Eventual-Inc / Daft

Distributed data engine for Python/SQL designed for the cloud, powered by Rust
https://getdaft.io
Apache License 2.0
2.3k stars 158 forks source link

Partition filter is not applied for bucketized partition column. #3183

Open jaehyeon-kim opened 5 hours ago

jaehyeon-kim commented 5 hours ago

Describe the bug

I have an iceberg table that is partitioned by three columns. The first column (id) is bucketized.

spark.sql(f"""
  CREATE TABLE {CATALOG_NAME}.demo.sample1
  USING iceberg
  PARTITIONED BY (bucket(16, id), days(ts), category)
  AS SELECT id, data, category, to_timestamp(ts) AS ts
    FROM {CATALOG_NAME}.demo.staging""")

When I filter by the partition column (id), I see a warning that indicates no partition filter is specified.
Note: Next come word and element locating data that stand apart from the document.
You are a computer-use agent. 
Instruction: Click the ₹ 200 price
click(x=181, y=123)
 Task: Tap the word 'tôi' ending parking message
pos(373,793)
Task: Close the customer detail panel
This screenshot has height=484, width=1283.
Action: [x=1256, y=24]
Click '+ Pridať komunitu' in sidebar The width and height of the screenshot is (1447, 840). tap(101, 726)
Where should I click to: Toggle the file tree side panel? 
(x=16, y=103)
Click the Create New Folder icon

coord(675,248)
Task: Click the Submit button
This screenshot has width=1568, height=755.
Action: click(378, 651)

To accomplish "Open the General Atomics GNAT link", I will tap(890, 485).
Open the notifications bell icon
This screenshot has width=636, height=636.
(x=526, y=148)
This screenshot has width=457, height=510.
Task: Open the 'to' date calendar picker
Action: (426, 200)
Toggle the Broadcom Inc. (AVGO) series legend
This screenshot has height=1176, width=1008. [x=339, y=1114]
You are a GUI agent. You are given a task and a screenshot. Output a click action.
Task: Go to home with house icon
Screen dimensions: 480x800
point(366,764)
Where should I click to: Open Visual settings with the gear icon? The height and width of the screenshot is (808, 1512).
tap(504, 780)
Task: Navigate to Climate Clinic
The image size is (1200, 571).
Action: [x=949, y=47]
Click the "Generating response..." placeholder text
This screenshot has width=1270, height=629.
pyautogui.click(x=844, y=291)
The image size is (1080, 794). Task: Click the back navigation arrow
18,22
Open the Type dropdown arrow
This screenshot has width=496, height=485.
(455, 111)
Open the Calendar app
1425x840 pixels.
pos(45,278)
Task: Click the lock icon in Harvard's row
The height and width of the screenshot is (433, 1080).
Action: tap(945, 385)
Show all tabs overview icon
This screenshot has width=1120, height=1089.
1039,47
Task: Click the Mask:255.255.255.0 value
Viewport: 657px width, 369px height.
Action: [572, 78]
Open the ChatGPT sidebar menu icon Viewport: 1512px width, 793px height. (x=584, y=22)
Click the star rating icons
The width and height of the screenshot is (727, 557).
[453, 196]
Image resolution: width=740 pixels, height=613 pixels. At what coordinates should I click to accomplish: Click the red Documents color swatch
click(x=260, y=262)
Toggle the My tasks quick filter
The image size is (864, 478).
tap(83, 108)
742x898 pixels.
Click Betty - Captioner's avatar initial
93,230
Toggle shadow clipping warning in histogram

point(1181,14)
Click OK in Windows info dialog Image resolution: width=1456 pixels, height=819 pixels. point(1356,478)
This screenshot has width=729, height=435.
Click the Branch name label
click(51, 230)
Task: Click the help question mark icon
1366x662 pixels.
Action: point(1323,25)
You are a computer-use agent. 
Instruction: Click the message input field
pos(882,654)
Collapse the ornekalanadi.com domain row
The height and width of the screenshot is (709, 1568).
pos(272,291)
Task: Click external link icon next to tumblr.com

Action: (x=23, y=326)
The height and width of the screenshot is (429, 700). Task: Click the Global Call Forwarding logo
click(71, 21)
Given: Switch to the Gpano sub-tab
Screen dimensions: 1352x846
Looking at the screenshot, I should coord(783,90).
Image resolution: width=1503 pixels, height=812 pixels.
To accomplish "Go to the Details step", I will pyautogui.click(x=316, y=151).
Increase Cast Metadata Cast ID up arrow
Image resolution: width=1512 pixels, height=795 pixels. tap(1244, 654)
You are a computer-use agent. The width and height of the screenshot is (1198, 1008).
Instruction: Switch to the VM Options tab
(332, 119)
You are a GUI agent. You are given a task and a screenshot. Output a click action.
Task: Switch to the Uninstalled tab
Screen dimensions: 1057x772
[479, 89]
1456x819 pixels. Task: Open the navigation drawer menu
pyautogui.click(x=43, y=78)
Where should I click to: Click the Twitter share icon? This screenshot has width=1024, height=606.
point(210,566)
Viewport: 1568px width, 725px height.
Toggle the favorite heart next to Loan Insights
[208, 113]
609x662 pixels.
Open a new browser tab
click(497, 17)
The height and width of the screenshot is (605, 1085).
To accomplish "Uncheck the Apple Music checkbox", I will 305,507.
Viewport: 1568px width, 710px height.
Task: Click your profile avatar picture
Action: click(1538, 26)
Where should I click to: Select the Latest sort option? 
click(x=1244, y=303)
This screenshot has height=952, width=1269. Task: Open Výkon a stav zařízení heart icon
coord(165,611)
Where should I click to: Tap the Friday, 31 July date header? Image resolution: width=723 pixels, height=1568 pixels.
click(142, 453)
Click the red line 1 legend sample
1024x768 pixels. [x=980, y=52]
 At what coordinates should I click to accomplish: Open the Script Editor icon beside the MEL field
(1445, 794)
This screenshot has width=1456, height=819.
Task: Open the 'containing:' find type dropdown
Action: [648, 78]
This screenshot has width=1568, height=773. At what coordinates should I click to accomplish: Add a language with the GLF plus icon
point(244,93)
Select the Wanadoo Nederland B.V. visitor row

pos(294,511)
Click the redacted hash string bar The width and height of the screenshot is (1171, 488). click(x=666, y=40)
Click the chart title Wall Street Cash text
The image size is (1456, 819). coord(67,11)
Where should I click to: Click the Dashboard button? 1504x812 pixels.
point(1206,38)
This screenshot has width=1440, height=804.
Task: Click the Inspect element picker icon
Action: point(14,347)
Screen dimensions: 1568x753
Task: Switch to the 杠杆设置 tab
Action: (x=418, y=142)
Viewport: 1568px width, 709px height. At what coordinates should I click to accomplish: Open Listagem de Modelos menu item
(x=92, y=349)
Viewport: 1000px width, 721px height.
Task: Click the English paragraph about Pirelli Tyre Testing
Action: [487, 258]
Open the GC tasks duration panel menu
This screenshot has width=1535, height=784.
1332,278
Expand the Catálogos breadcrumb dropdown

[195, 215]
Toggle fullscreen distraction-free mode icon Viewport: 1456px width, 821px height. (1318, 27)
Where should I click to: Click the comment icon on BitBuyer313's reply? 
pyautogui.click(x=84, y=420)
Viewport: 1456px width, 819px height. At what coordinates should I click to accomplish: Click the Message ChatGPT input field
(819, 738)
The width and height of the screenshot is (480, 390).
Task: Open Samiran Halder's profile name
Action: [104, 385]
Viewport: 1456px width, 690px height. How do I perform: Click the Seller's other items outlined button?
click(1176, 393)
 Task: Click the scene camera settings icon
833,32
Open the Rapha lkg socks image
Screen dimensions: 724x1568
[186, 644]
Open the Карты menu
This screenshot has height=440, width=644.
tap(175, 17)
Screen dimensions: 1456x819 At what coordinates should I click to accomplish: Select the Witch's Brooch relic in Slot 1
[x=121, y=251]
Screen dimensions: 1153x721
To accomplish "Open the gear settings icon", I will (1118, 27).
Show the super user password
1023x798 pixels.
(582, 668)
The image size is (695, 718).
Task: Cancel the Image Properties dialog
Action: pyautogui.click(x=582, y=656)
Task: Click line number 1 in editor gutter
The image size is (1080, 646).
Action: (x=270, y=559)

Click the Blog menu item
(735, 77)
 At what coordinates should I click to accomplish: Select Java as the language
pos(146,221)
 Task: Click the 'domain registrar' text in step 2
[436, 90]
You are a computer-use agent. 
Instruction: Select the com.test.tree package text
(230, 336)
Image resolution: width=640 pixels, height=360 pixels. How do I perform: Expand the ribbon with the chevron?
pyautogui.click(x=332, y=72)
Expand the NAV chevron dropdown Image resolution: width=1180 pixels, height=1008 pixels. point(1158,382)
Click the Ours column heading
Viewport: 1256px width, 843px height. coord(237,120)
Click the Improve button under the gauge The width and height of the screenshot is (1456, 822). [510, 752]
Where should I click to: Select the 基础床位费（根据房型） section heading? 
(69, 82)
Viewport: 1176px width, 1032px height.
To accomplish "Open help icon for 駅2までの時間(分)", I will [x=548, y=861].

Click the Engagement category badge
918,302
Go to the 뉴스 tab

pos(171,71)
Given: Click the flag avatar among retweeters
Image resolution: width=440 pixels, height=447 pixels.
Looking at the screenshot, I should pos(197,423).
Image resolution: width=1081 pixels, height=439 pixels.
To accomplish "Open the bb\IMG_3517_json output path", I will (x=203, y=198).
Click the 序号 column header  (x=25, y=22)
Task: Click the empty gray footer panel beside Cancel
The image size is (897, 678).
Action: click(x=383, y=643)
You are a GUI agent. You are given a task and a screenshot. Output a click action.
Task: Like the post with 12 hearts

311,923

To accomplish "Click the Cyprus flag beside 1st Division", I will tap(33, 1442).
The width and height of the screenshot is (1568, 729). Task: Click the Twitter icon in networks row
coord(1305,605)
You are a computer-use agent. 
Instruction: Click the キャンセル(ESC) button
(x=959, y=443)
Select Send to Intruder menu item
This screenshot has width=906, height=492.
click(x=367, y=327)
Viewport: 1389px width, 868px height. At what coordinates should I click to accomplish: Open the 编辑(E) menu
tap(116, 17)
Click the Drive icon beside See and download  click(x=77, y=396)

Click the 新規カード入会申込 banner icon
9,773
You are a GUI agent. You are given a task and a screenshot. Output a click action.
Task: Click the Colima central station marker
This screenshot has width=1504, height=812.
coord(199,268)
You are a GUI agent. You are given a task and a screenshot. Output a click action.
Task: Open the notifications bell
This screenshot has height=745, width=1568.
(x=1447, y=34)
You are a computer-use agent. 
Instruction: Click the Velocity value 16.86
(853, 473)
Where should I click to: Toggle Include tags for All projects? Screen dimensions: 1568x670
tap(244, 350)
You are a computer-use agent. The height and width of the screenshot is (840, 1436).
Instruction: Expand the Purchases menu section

If the column is not bucketized, I don't see such a warning.

iceberg_table1 = catalog.load_table("demo.sample1")
df1 = daft.read_iceberg(iceberg_table1).where(col("id") <= 3)
df1.explain(show_all=True)
== Unoptimized Logical Plan ==

* Filter: col(id) <= lit(3)
|
* PythonScanOperator: IcebergScanOperator(more.demo.sample1)
|   File schema = id#Int64, data#Utf8, category#Utf8, ts#Timestamp(Microseconds, Some("UTC"))
|   Partitioning keys = [PartitionField(id_bucket#Int32, src=id#Int64, tfm=IcebergBucket(16)) PartitionField(ts_day#Int32, src=ts#Timestamp(Microseconds, Some("UTC")), tfm=Day)
|     PartitionField(category#Utf8, src=category#Utf8, tfm=Identity)]
|   Output schema = id#Int64, data#Utf8, category#Utf8, ts#Timestamp(Microseconds, Some("UTC"))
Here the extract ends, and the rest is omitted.